» ОТРЫВОК ДЛЯ ЧТЕНИЯ:
Леха Ляхов друг Игоря Растеряева с 12 лет. Москвич, он также всю жизнь с раннего детства приезжает на лето в Раковку. Леха снимает почти все клипы Растеряева. И вообще замечательно видит кадр. Все фото в этом тексте — его. Но Леха фотографирует еще и для себя. Снимает просто жизнь хутора Раковка. Вот некоторые из его раковских снимков.
— Вы сказали про уходящее время. Но ведь и песни уходят. Вот песни казачьи старые, которые еще до революции пели. Их ведь сегодня воспринимать и даже понимать тяжело.
— Их сложно воспринимать, потому что сейчас скорости другие. И мы привыкли, к другому ритму — к тынц-тынц-тынц. Как те песни рождались? Собрались несколько казаков и решили: «Давайте-ка, ребята, песню сочиним?» Нет же. Они возвращались со службы, ехали на лошадях по степи, иногда по полдня. Ехали подшофе. Ну и начинали себя развлекать. Пели о том, что на душе накопилось. Нормальная песня казачья вызывает у человека ощущение, что ему сейчас дадут в жбан. И мотив там довольно сложный. И на слух их тяжело воспринимать. Этой песне на гармошке не подыграешь. Песню, которую мне в хуторе Суботине бабки-казачки напели, я не мог выучить две недели. Но когда ты на мотоцикле «Урал» со скоростью 40 километров в час едешь один по степи и никуда не торопишься, именно такие песни тебе и просятся на душу — с полутонами, с ударениями в словах на второй слог. А сегодня скорости и проблемы другие. Люди перекормлены информацией, им нужны усилители вкуса — чтобы все было послаще, да побыстрее. Потому что надо все время куда-то бежать. Вот мы сейчас сидим, разговариваем, а у меня уже зуд, ломка: мне нужно быстренько похавать информации — вконтакт забраться, посмотреть, что мне ответили на вчерашнее сообщение. А еще в яндекс залезть — глянуть новости, хотя они лично меня никогда не коснутся. А также узнать прогноз погоды, хотя я его и так знаю, потому что с вечера смотрел. Но мозг всего этого требует. А предки-казаки ничего такого не знали, им не надо было никуда бежать, поэтому они пели длинные песни с бесконечными повторами. У них было время эти повторы смаковать.
Игорь берет гармошку и поет старую казачью песню, которую узнал от бабушек хутора Суботин.
— Фамилия Растеряев, по нынешним временам, самая казачья. Потому что казаки растеряли все, что у них было. В песне «Ермак» на этот счет много горьких, предельно жестких слов сказано. В том числе там есть двусмысленная фраза: «Я поставил на родине крест». С одной стороны это буквальное описание действия — ваш герой вкапывает дубовый крест на месте своего бывшего хутора. С другой стороны, в этих словах — признание, что казачества больше нет.
— С годами относишься к этому более спокойно. Мы родились много десятилетий спустя после Гражданской войны. Не несем ответственности за те события и не можем ничего изменить. Нельзя быть героем той войны, родившись в 80-м году в Ленинграде.

» Данные поиска слов и элементов:

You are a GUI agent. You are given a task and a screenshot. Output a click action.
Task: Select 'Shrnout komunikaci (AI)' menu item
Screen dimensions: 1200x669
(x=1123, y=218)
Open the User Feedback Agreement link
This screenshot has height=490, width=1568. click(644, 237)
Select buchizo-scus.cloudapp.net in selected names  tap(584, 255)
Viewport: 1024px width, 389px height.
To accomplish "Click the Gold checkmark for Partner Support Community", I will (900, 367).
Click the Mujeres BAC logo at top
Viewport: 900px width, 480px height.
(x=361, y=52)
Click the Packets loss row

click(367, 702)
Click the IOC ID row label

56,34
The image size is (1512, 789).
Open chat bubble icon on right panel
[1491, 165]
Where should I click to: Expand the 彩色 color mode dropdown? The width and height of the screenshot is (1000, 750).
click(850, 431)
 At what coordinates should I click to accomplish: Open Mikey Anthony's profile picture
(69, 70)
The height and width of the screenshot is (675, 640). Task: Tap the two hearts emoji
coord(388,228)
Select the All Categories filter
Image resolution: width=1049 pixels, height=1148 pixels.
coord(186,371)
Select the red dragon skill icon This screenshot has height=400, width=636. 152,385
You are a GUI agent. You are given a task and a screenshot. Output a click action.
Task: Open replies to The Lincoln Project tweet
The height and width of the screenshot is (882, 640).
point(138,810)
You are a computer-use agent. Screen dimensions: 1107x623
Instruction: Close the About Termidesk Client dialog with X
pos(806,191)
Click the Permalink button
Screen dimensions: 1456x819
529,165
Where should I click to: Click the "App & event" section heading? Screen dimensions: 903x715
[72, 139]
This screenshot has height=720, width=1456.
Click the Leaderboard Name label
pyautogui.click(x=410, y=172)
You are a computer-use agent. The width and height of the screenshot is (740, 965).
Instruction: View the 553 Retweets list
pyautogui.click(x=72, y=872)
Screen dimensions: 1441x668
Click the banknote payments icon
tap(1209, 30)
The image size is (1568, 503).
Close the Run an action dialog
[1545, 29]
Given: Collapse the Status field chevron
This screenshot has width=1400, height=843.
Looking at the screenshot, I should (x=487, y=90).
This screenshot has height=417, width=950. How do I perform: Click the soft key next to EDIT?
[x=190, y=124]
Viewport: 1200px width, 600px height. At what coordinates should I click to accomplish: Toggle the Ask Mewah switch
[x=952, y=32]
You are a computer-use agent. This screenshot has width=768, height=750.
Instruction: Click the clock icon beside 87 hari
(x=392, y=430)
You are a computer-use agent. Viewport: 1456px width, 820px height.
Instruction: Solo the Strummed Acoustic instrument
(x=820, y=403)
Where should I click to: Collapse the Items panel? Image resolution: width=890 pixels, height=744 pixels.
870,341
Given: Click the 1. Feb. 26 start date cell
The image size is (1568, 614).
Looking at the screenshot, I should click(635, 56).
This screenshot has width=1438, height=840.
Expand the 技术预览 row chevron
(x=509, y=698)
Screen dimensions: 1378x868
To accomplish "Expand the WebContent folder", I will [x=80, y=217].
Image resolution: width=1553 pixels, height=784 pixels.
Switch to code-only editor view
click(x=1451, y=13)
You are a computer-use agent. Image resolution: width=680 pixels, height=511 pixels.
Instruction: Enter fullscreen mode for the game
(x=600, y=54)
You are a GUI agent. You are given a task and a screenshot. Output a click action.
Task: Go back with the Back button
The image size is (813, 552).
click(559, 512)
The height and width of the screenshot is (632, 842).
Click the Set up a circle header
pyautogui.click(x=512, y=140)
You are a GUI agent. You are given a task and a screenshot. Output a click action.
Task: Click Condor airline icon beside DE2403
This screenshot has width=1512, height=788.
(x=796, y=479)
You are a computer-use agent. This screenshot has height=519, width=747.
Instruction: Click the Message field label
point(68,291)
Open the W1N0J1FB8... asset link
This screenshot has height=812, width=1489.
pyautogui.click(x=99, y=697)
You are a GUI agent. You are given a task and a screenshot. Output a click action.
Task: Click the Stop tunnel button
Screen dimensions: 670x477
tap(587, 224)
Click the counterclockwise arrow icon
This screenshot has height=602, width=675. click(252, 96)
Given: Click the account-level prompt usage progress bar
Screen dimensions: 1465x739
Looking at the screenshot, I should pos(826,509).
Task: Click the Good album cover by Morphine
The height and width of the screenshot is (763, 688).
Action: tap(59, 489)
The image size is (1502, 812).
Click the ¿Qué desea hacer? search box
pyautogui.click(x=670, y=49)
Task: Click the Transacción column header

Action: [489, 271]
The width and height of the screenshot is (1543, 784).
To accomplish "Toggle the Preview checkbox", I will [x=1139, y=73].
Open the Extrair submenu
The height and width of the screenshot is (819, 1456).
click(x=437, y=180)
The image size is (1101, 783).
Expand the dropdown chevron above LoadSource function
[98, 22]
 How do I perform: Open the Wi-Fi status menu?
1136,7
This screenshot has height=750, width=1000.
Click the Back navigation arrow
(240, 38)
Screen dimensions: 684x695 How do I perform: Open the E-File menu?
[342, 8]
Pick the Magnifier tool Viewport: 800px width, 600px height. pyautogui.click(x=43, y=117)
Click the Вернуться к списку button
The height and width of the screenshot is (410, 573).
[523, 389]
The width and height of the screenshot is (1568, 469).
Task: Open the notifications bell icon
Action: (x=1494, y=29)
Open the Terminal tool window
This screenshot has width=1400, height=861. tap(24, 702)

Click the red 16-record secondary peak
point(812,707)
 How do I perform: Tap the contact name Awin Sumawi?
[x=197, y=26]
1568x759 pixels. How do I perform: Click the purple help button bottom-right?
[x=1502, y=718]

» УСЛОВИЕ ЗАДАЧИ: Перепиши отрывок о казачьих песнях от «Игорь берет гармошку» до «казачества больше нет.» включительно, заменив «гармошку» на «баян».

» РЕШЕНИЕ ЗАДАЧИ:
Игорь берет баян и поет старую казачью песню, которую узнал от бабушек хутора Суботин.
— Фамилия Растеряев, по нынешним временам, самая казачья. Потому что казаки растеряли все, что у них было. В песне «Ермак» на этот счет много горьких, предельно жестких слов сказано. В том числе там есть двусмысленная фраза: «Я поставил на родине крест». С одной стороны это буквальное описание действия — ваш герой вкапывает дубовый крест на месте своего бывшего хутора. С другой стороны, в этих словах — признание, что казачества больше нет.